Fisheries and Aquaculture Department of the Food and Agriculture Organization of the United Nations collects data on fisheries production of countries. The (not-so-great) visualization below shows the distribution of fishery harvest of countries for 2016, by capture and aquaculture.

Exercise 1

What are some ways you would improve the visualization above?

We will use the tidyverse and scales packages for data wrangling and visualization.



Let’s load the data:

fisheries <- read_csv("data/fisheries.csv")
Rows: 216 Columns: 4
── Column specification ────────────────────────────────────────────────────────
Delimiter: ","
chr (1): country
dbl (3): capture, aquaculture, total

ℹ Use `spec()` to retrieve the full column specification for this data.
ℹ Specify the column types or set `show_col_types = FALSE` to quiet this message.

And inspect it:

Rows: 216
Columns: 4
$ country     <chr> "Afghanistan", "Albania", "Algeria", "American Samoa", "An…
$ capture     <dbl> 1000, 7886, 95000, 3047, 0, 486490, 3000, 755226, 3758, 14…
$ aquaculture <dbl> 1200, 950, 1361, 20, 0, 655, 10, 3673, 16381, 0, 96847, 34…
$ total       <dbl> 2200, 8836, 96361, 3067, 0, 487145, 3010, 758899, 20139, 1…

Data prep

Filter out countries whose total harvest was less than 100,000 tons since they are not included in the visualization:

fisheries <- fisheries |>
  filter(total > 100000)

Then, we will join this with the continent data.

continents <- read_csv("data/continents.csv")
Rows: 245 Columns: 2
── Column specification ────────────────────────────────────────────────────────
Delimiter: ","
chr (2): country, continent

ℹ Use `spec()` to retrieve the full column specification for this data.
ℹ Specify the column types or set `show_col_types = FALSE` to quiet this message.

Data joins

Exercise 2

We want to keep all rows and columns from fisheries and add a column for corresponding continents.
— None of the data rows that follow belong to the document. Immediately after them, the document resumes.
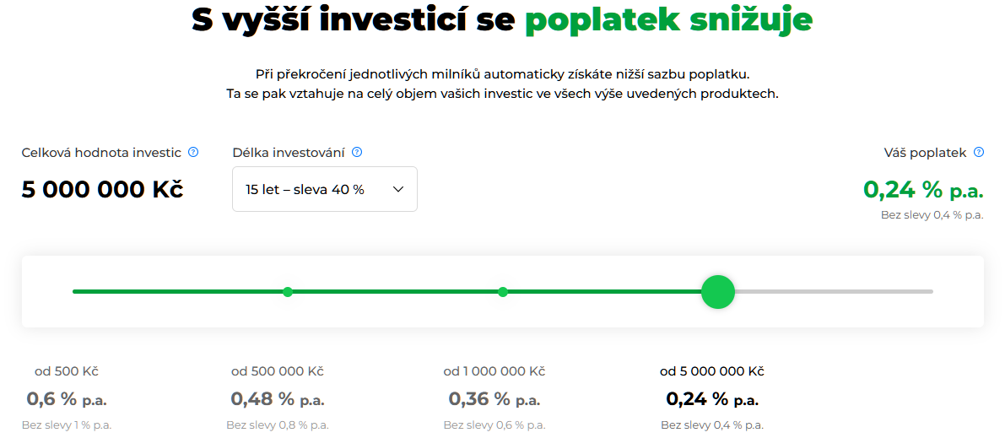This screenshot has height=438, width=1005.
Task: Select the 'od 1 000 000 Kč' tier label
Action: tap(494, 371)
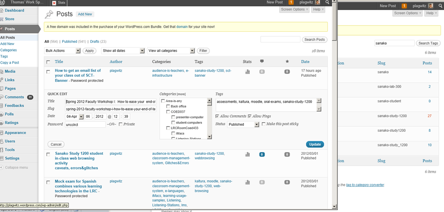Click the stats bar chart icon in first post row
The image size is (444, 212).
[248, 72]
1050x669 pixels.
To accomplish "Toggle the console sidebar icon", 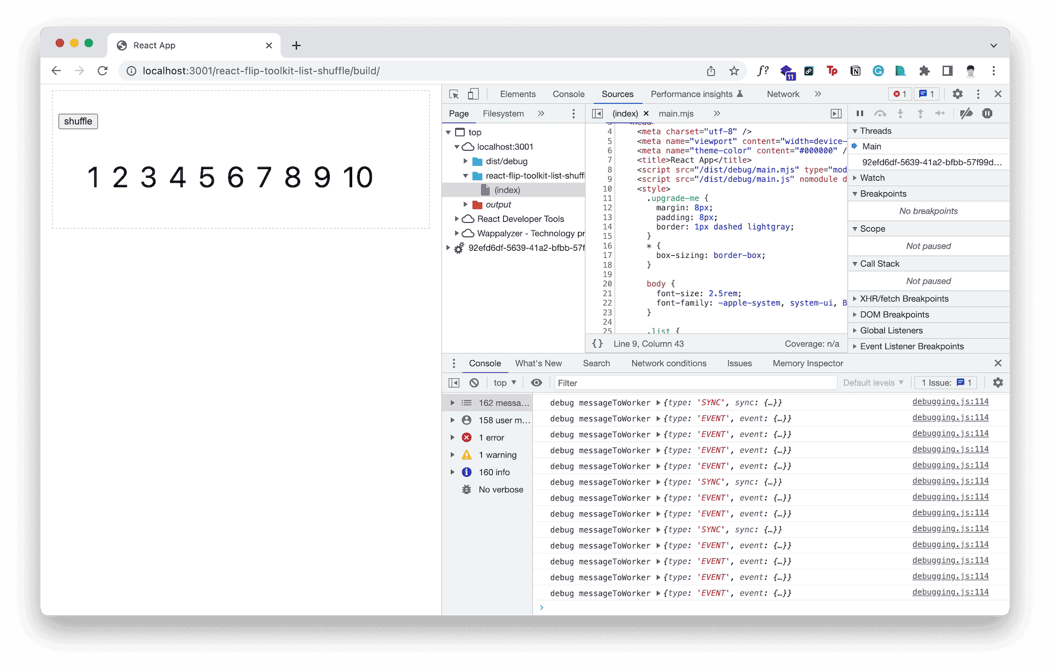I will pyautogui.click(x=454, y=383).
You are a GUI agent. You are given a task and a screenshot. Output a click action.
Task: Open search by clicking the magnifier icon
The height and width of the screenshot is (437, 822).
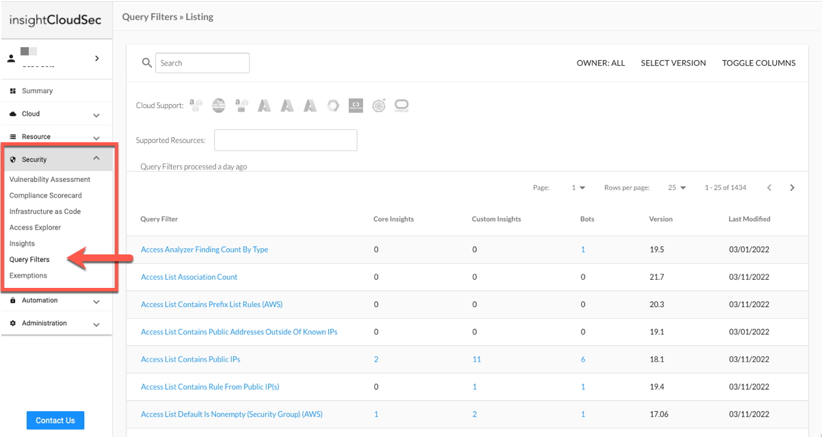click(x=146, y=62)
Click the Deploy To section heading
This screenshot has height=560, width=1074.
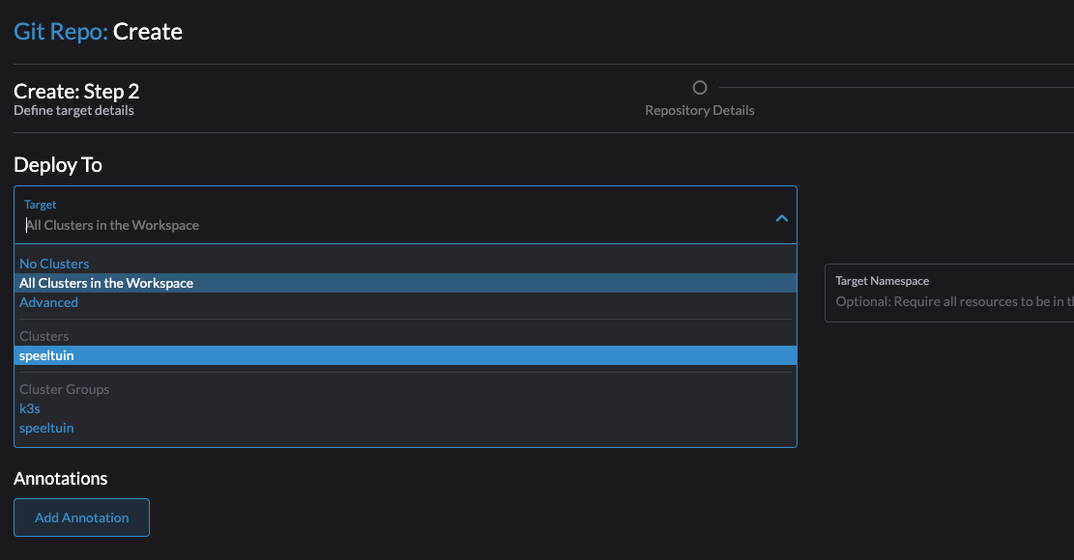[57, 165]
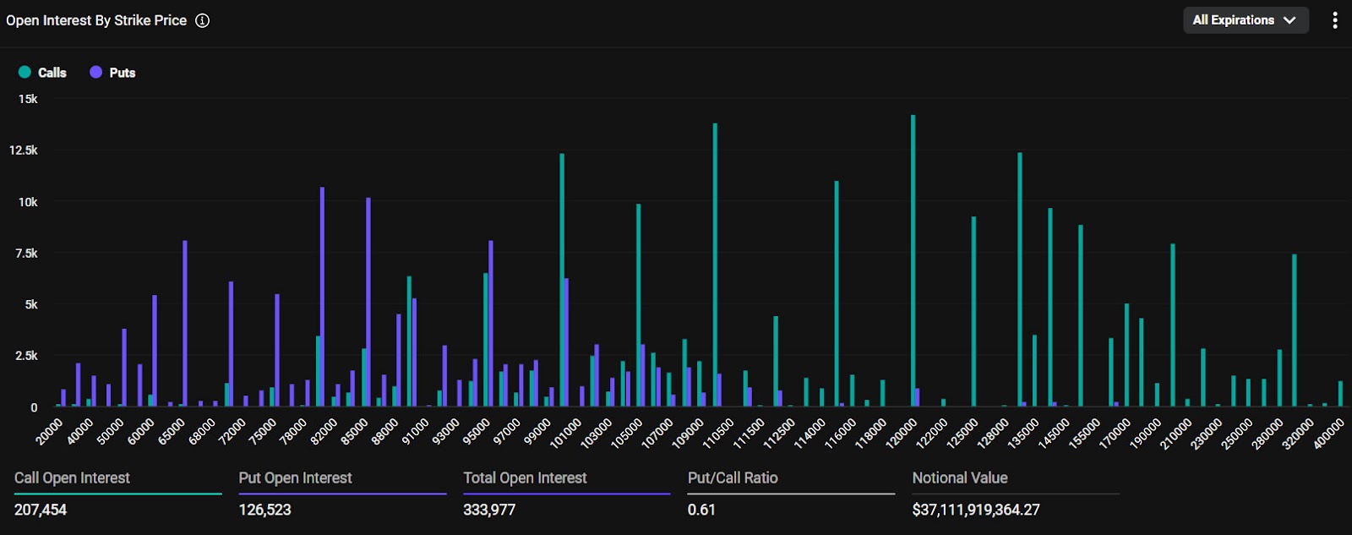Screen dimensions: 1352x535
Task: Toggle the Calls series in the legend
Action: (42, 73)
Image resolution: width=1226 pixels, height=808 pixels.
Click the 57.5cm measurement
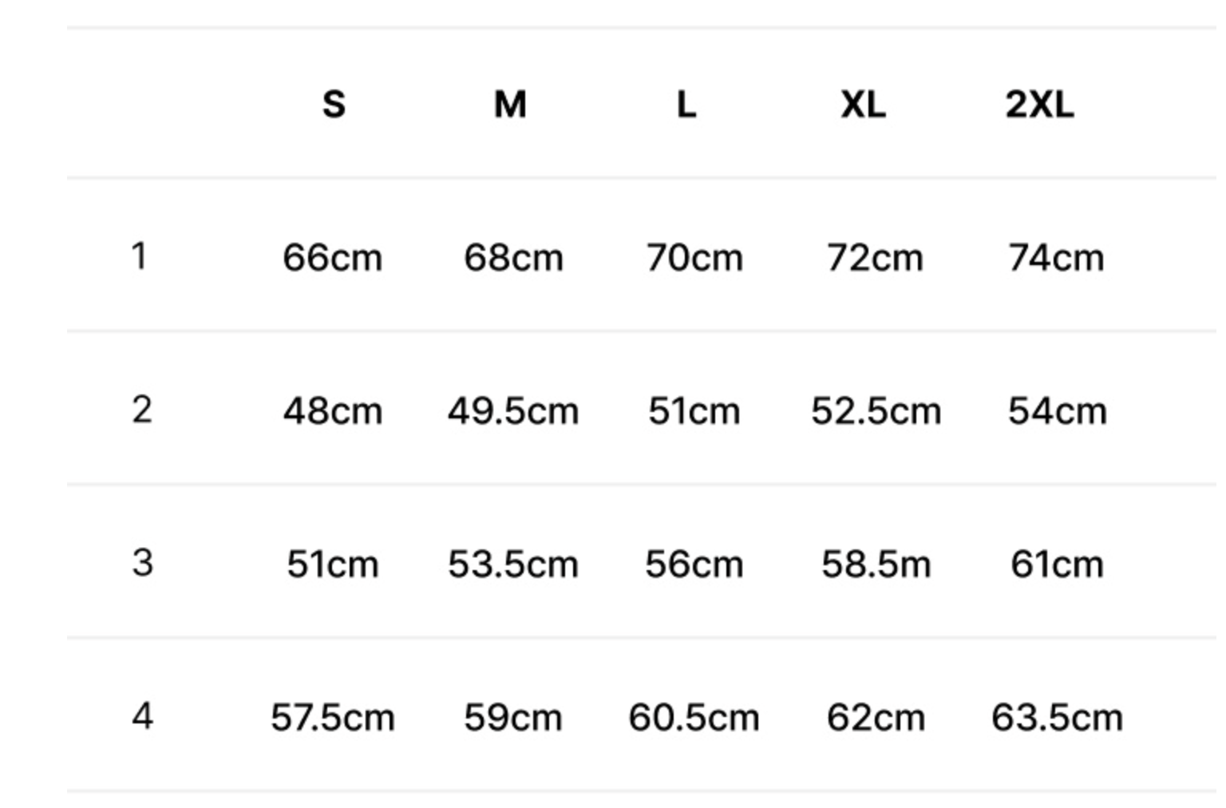[x=332, y=718]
Which join function should we use? Explain your reasoning.

Exercise 3

Join the two data frames with fisheries <- *_join(fisheries, continents) using the join function you decided on in the previous question. How does this function know to join the two data frames by country?

Hint: Take a look at the variables in the two datasets you’re joining.

Exercise 4

Do all countries in fisheries have a continent assigned? If not, which countries are missing continents (NAs)?

Exercise 5

Fill in the missing continents for these countries and justify your decisions. Then check to make sure all countries now have continents assigned.

Exercise 6

Calculate the percentage of aquaculture harvest for each country, record these values in a new variable called aquaculture_perc.

Exercise 7

Calculate minimum, mean, and maximum aquaculture percentage for each continent and visualize these values as a bar plot.